An FCE includes neuromusculoskeletal screening and kinesiological assessments. The tests are performed to analyze root causes of an evaluee’s dysfunction; therefore, an FCE should be performed by a physical or occupational therapist and should not be delegated to support staff who cannot perform PT examination/evaluation procedures within their scope of practice.

What is Tested during a Functional Capacity Evaluation (FCE)?

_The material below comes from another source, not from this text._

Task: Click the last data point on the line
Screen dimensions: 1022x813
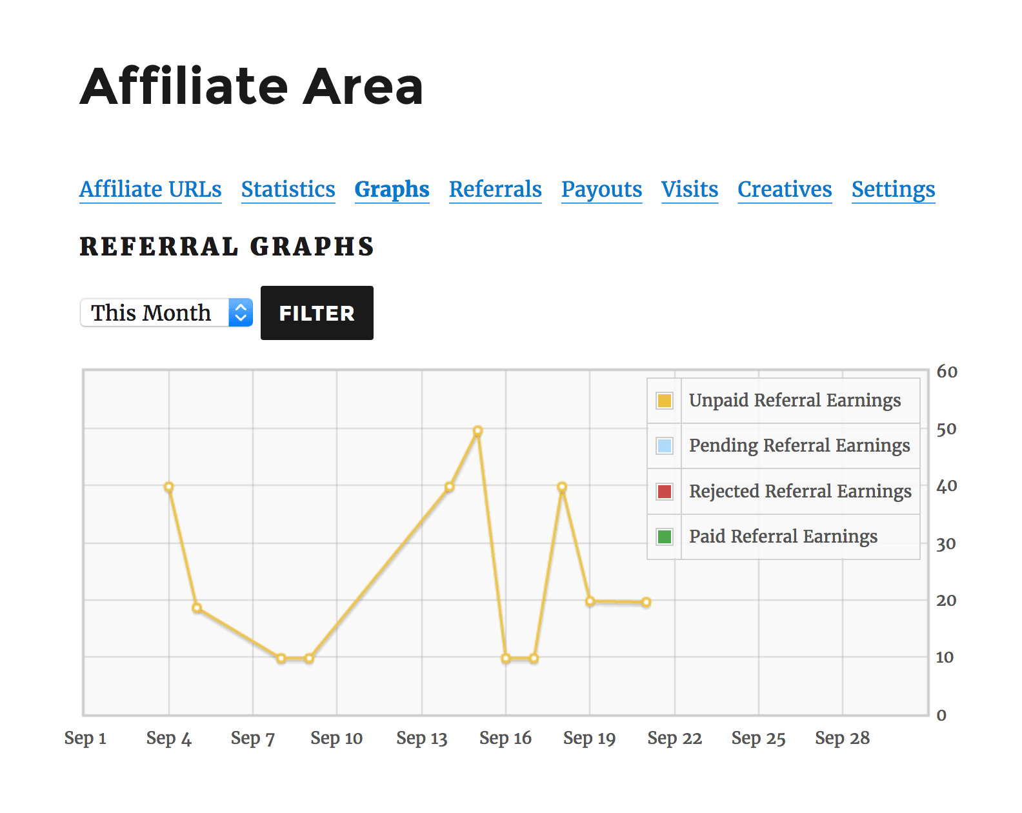Action: pyautogui.click(x=646, y=602)
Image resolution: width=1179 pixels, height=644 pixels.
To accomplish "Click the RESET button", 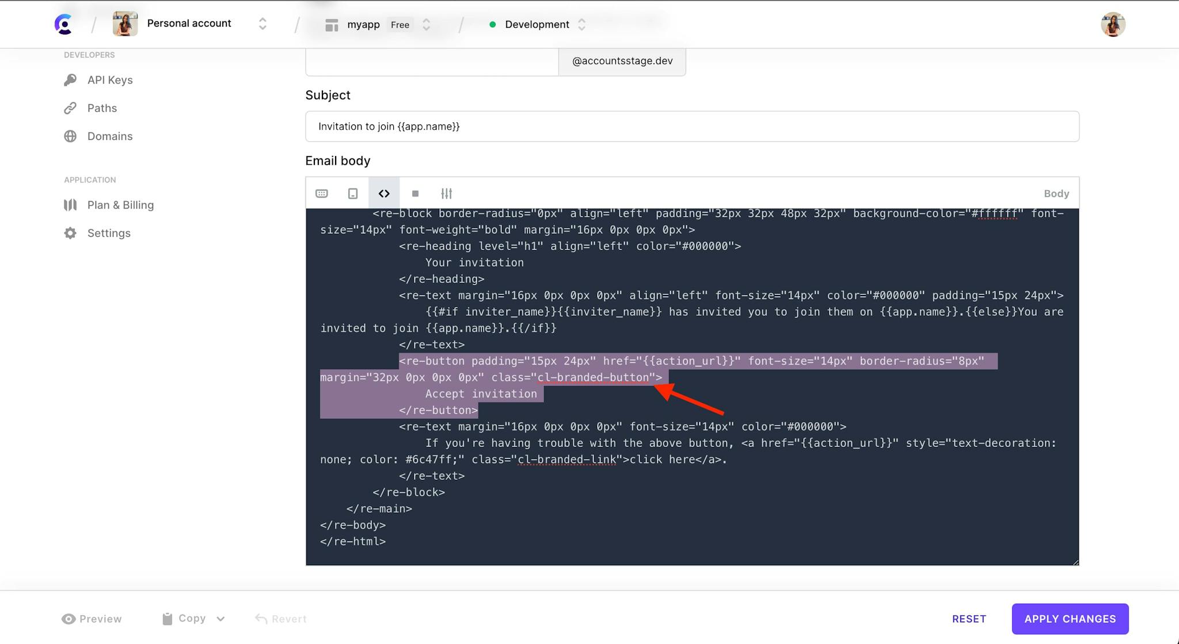I will (969, 618).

Examples of items we evaluate, but are not limited to include:

  • Balancing. Maintaining body equilibrium to prevent falling when, walking, standing, crouching or running.
  • Carrying. Transporting an object, usually holding it in the hands or arms.
  • Climbing. Ascending or descending ladders, stairs, scaffolding, ramps, poles, etc.
  • Crawling. Moving about on hands and knees or hands and feet.
  • Finger dexterity. Ability to move the fingers and manipulate small objects with the fingers rapidly or accurately.
  • Fingering. Picking, pinching, or otherwise working primarily with fingers rather than with the whole hand or arm.
  • Handling. Seizing, holding, grasping, turning, or otherwise working with hand or hands.
  • Kneeling. Bending legs at knees to come to rest on knee or knees.
  • Lifting. Raising or lowering an object from one level to another.
  • Manual dexterity. Ability to move the hands easily and skillfully.
  • Pulling. Exerting force upon an object so that the object moves toward the force.
  • Pushing. Exerting force upon an object so that the object moves away from the force.
  • Reaching. Extending hand(s) and arm(s) in any direction.
  • Sitting. Remaining in a seated position.
  • Standing. Remaining on one’s feet in an upright position at a work station without moving about.
  • Stooping. Bending body downward and forward by bending spine at the waist.
  • Walking. Moving about on foot.

On a Personal Note

…for 20-years, we have been using FCEs to guide decision making regarding work capacity. It is one of the best ways to see a person in action performing goal directed activities. For the trained clinician, who understands and can analyze motor and performance patterns, and who understands the world of work, this is the best method to identifying a person’s workability. Where else can you see that, in a 10-30-minute medical office visit? Determining workability requires a linear thinking clinician like the type we have at MEASURAbilities.